The construction of ℝ using Cauchy sequences of rationals can be generalized to any absolute value on ℚ. For any prime p, the completion of ℚ with repsect to the p-adic norm creates a field ℚ_p and a ring ℤ_p.

• padic_norm.lean defines the p-adic valuation ℤ → ℕ, extends it to ℚ, and defines padic_norm {p} : prime p → ℚ → ℚ. Note that this does not lead to a useful instance of has_norm since p cannot be inferred from the input, and it is not a norm for composite p. padic_norm is shown to be a non-archimedean absolute value.

• Fix p and [prime p]. padic_rationals.lean defines ℚ_[p] as the Cauchy completion of ℚ wrt padic_norm p using the same mechanisms as data/real/basic.lean. It is immediately a field. The norm lifts to padic_norm_e : ℚ_[p] → ℚ, which is cast to ℝ and gives us a normed_field instance. ℚ_[p] is shown to be Cauchy complete.

• padic_integers.lean defines ℤ_[p] as the subtype {x : ℚ_[p] \\ ∥x∥ ≤ 1}. It instantiates local_ring and normed_ring and is Cauchy complete.
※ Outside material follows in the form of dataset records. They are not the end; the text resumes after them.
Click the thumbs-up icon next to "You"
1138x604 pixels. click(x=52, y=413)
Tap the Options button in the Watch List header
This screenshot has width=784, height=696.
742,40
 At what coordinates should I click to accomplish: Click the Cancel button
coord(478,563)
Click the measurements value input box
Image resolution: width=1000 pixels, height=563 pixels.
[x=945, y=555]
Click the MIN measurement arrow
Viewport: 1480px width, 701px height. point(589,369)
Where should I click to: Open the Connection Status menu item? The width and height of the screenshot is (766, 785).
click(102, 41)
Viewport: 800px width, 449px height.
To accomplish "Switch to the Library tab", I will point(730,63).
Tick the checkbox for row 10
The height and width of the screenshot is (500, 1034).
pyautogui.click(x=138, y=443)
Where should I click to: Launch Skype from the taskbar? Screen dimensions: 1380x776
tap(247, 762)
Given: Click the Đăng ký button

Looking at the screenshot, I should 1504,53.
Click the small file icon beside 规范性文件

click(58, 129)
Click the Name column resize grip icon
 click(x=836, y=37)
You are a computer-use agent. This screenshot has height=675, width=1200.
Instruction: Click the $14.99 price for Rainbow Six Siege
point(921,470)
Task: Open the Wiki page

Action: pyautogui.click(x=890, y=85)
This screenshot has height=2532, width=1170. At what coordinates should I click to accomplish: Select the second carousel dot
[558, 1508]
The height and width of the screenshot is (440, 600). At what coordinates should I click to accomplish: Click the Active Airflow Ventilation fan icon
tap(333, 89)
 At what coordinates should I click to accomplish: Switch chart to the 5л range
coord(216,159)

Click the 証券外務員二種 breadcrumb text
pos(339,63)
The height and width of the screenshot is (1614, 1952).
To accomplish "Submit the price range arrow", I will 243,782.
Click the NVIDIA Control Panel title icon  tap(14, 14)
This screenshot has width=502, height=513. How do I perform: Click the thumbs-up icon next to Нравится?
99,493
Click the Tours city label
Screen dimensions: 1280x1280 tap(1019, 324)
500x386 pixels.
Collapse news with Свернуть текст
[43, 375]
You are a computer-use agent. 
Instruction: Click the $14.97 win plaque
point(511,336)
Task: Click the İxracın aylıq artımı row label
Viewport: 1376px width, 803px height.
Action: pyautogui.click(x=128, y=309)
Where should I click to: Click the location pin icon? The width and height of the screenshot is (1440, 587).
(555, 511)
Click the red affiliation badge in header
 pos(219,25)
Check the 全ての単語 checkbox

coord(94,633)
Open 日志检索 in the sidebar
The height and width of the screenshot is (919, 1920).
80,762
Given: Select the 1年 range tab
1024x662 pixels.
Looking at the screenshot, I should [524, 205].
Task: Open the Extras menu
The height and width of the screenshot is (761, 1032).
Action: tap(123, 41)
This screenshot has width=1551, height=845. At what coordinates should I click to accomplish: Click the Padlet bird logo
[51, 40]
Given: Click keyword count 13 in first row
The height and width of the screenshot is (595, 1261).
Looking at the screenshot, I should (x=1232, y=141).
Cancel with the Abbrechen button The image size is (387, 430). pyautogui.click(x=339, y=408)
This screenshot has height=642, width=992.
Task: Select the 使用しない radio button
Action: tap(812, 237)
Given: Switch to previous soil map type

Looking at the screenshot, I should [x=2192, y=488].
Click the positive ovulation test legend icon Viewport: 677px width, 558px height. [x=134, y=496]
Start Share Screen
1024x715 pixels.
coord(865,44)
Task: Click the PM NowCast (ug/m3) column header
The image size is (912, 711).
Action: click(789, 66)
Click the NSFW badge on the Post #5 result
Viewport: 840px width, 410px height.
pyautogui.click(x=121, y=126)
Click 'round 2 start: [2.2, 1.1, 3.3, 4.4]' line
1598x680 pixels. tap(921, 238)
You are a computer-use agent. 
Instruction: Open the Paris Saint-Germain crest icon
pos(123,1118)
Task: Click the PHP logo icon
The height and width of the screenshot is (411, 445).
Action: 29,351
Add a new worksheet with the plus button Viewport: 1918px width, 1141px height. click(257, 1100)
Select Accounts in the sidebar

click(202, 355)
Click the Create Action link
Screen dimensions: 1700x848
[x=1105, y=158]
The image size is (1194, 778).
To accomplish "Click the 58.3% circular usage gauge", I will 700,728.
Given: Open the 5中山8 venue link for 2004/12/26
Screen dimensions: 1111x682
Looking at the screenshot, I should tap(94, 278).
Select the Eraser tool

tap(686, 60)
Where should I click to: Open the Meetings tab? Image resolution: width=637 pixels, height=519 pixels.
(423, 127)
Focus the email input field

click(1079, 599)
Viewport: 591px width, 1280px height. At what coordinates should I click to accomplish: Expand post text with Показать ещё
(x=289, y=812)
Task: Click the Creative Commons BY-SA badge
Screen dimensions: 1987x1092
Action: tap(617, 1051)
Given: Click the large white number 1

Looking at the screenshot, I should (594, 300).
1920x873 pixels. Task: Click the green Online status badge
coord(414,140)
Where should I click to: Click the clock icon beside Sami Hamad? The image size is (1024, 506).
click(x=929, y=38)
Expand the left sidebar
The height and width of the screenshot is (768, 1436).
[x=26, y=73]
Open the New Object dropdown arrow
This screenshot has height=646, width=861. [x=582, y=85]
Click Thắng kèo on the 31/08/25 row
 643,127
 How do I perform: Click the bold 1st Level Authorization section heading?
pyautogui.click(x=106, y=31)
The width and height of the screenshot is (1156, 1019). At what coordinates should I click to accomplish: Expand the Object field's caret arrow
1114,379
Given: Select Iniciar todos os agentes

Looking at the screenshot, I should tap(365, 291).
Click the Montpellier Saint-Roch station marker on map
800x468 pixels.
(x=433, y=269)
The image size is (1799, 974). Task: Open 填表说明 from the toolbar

• hensel.lean proves Hensel's lemma over ℤ_[p], described by Gouvêa (1997) as the "most important algebraic property of the p-adic numbers." For F : polynomial ℤ_[p] and a : ℤ_[p] with ∥F.eval a∥ < ∥F.derivative.eval a∥^2, then there exists a unique z such that F.eval z = 0 ∧ ∥z - a∥ < ∥F.derivative.eval a∥; furthermore, ∥F.derivative.eval z∥ = ∥F.derivative.eval a∥. The proof is an adaptation of a writeup by Keith Conrad and uses Newton's method to construct a sequence in ℤ_[p] converging to the unique solution.